Smith will be in Washington May 28 to 30 conduct a workshop at American University on grant-getting in the 1980s. The cost is $185 for three days, 9 a.m. to 5 p.m. For more information call The Support Center at 232-0100.

The world abounds with frustrated artists, social reformers and inventors who merits go unnoticed as they paint houses, shuffle papers, or aid in someone else's experiment.

But for almost every innovative idea there is probably a federal agency or corporation willing to lend support through that elusive little boon: The Grant. Billions of dollars are spent each year funding nonprofit groups and projects conceived of in the "public interest."

There is, however, a justifiable wariness about funding something that's going to garner one of Sen. William Proxmire's "Golden Fleece" awards. And getting through to a receptive ear has evolved into a complicated process, made up of specific formulas and a complex set of relationships.

To simplify the grants game, Craig Smith, director of Grantspeople Inc., conducts seminars throughout the country on a practical approach to grant-getting. He has so far trained about 3,000 people in the art of grantsmanship.

Founded four years ago, Smith's Colorado-based training and research organization works with both funders and grant seekers to match up particular needs, and "to bring about improvements on how things work."

Smith estimates that there are more than 30,000 potential federal, state and private sources willing to provide funding for scientific research, social programs or artistic endeavor. Although the money for each project may vary, there are specific guidelines that each grant-seeker must follow to turn a dream into a fundable reality.

Smith, 34, says he believes "the grants person" is often an organization's "agent of new possibilities." Talented individuals are given more freedom to develop innovative ideas.

"But it's not just a matter of writing a letter," he stresses. "You must reshape your ideas."

By the time the grant-seeker is ready to write a proposal for funding, he says, the project may turn out to be radically different from the original idea. Hence, the painful first step: making a dream into a "fundable" idea.

In the new book, "Getting Grants" (Harper & Row, 286 pages, $12.95), coauthored by Smith, he cites some imaginative grants projects. Among them is the story of a small group of ecologists who observed that loggers in the Northwest threw away the chunky remanants of the native hardwoods. The ecologists secured $145,000 in CETA funds to show how marketable products such as chairs, tables, mirror frames, toys, tool handles and grain mills could be made of the scraps.

Another example: A West Coast school district had problems getting its third graders to concentrate on basic skills -- and, Smith points out, the local artists were starving. A $250,000 grant from the U.S. Office of Education and local private foundations created Poetry Playhouse, a program that brought actors and poets into the classroom to dramatize poetry.
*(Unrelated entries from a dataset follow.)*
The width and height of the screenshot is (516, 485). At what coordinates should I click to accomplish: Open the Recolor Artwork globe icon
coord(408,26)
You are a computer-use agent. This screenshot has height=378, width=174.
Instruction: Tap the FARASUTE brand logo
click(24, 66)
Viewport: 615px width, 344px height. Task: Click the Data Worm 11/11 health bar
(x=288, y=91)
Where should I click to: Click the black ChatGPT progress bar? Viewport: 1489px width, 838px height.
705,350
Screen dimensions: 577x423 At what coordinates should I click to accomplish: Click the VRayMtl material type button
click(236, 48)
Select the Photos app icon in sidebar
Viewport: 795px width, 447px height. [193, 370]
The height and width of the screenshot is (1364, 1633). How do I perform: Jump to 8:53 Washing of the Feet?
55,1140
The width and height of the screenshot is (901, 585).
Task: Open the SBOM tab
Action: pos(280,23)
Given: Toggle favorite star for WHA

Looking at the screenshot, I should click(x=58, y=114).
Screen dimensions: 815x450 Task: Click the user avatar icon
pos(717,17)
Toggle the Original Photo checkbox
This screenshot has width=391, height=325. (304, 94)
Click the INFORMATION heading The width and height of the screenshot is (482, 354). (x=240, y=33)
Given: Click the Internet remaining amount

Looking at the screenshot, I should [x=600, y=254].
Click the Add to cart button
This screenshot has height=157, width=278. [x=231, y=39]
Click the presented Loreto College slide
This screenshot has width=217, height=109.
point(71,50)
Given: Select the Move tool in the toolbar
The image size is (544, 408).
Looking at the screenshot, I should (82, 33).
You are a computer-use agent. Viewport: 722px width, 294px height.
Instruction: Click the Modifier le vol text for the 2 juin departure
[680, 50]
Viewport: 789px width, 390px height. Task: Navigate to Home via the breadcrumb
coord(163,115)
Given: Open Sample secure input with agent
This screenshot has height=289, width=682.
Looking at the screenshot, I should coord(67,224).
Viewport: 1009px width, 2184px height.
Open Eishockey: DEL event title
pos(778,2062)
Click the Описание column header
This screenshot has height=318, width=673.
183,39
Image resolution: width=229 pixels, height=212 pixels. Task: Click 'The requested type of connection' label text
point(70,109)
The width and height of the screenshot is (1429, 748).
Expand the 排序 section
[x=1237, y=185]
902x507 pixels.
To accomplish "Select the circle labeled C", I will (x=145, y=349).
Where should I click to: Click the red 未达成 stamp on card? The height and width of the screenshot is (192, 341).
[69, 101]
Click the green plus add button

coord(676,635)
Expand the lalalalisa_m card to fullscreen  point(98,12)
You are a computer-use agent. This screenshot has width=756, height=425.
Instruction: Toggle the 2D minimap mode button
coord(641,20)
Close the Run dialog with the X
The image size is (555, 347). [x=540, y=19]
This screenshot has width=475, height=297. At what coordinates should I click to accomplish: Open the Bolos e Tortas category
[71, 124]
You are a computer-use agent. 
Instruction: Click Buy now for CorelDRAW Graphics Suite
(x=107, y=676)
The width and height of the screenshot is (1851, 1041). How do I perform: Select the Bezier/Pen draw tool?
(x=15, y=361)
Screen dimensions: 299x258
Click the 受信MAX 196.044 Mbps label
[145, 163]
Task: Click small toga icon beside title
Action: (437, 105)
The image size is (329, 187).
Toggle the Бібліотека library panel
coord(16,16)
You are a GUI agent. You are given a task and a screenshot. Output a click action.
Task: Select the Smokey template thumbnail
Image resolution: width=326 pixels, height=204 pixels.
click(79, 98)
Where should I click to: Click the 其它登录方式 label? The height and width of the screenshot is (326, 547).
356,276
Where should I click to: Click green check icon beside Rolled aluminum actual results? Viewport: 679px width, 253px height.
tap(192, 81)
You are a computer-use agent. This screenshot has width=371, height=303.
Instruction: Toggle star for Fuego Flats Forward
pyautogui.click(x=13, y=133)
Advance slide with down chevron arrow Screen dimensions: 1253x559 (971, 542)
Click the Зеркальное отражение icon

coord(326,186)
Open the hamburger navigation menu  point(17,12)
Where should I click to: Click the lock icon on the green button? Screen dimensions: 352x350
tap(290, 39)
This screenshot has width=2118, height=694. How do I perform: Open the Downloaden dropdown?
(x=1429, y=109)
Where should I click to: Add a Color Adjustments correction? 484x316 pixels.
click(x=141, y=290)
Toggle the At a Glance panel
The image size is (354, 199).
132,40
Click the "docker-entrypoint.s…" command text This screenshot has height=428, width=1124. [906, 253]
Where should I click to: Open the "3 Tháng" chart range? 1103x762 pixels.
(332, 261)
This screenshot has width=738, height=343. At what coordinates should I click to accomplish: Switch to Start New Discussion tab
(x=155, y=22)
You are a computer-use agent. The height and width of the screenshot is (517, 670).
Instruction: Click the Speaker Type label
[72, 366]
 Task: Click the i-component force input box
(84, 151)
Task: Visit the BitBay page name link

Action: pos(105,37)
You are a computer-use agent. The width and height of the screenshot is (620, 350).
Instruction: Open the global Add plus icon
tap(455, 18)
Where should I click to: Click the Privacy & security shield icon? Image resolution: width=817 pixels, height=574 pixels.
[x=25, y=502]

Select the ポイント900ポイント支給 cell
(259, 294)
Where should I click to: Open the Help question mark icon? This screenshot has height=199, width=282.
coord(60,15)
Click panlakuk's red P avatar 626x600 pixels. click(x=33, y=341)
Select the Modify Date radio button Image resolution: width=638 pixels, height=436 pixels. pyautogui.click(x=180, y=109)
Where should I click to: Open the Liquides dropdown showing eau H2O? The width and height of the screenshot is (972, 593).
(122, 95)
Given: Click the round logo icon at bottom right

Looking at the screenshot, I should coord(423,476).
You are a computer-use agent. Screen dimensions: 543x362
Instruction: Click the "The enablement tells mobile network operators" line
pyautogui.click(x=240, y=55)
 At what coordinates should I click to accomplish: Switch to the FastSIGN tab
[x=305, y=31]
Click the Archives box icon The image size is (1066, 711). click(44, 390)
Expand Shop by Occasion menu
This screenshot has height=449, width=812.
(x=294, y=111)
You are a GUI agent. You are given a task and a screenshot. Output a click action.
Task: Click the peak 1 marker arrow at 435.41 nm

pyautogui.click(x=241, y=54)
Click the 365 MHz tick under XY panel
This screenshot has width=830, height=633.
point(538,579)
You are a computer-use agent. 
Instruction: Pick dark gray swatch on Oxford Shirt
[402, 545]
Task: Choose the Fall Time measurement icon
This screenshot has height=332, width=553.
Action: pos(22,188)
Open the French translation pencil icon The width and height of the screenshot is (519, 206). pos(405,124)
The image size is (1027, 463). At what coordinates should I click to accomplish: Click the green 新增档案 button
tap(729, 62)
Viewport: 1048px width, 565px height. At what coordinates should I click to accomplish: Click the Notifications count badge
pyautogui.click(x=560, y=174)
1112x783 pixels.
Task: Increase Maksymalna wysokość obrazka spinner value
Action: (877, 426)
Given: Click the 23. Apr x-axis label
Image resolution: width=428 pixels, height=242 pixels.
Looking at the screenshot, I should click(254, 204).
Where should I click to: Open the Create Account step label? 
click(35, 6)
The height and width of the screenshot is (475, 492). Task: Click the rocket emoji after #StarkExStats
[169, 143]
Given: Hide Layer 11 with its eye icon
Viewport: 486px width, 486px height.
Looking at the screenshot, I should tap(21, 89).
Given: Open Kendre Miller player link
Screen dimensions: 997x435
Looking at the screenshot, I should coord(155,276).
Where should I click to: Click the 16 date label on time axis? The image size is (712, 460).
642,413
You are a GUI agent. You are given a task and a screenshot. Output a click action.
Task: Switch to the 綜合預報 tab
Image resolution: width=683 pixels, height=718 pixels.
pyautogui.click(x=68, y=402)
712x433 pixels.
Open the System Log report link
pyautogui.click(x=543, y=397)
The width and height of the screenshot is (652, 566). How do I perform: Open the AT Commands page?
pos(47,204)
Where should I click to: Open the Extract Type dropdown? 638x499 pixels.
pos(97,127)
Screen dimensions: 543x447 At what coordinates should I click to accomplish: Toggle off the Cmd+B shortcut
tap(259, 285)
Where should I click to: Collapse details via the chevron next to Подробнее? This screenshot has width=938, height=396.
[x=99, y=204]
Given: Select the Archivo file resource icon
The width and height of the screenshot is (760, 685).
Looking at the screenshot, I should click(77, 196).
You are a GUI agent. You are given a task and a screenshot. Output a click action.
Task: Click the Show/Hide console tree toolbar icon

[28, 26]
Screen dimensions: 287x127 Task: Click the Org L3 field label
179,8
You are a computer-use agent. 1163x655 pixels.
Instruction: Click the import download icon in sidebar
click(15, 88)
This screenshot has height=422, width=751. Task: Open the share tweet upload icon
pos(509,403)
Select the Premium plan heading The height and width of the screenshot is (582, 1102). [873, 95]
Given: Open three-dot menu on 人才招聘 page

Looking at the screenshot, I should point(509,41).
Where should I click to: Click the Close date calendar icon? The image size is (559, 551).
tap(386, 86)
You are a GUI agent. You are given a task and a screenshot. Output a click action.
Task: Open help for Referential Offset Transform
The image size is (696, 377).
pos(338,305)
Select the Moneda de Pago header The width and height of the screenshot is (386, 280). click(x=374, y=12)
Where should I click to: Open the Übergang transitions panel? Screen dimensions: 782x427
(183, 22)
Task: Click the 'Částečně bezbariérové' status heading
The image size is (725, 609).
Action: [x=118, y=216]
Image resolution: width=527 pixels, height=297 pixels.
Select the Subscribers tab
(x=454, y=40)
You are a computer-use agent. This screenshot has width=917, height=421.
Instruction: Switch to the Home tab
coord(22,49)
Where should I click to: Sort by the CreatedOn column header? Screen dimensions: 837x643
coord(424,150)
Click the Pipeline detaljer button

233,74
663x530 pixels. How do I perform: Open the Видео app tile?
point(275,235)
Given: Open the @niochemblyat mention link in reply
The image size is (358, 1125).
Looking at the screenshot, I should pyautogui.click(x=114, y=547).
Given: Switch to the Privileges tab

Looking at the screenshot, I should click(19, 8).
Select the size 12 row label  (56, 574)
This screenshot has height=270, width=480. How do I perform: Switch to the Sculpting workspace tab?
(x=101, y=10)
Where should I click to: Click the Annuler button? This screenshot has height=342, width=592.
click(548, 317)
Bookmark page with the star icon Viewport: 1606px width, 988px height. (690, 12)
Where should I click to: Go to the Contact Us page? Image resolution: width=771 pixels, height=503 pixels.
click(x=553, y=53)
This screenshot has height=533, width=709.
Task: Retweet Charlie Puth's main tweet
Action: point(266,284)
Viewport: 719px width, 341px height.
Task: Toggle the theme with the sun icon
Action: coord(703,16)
The logic was that the same enthusiasm the students showed toward the program could be applied to lessons.

The search for an obliging backer usually begins in the library, and in most cases, with the "Catalogue of Federal and Domestic Assistance," a voluminous resource book considered the grant-seeker's Bible.

"Everybody writes to the National Endowment for the Arts for their grant," says Smith, who includes pinpointing grant resources as part of his workshop curriculum. "That can be narrowed down."

Developing relationships with funders and others willing to help with a particular project is an essential part of grants-getting, says Smith. In many cases, a successful grant is the result of winning the support of a person with expertise in the project which is being funded. Furthermore, project directors may wish to recruit volunteers, providing them with valuable experience and the project with additional assistance.

Ultimately, there is the proposal, a written document of intention that can be as brief as three pages and as lengthy as 300, but usually averaging about 20. Writing the proposal can be a complicated task, requiring forms, contracts, budgets, charts and appendices.

Smith compares the proposal writer with a trial attorney trying to persuade the jury to decide in his client's favor.

During Smith's three-day workshop, participants are asked to research and write a proposal, create a filing system of resources, and to play the roles of funder and grant-seeker.

The most essential part of the process, Smith says, is enthusiasm -- a conviciton strong enough to see an idea through to the final product. Grant seekers too often fall victim to what Smith calls "conceivers disease" -- an uninterrupted stream of ingenious grant project possibilities, none of which ever gets implemented.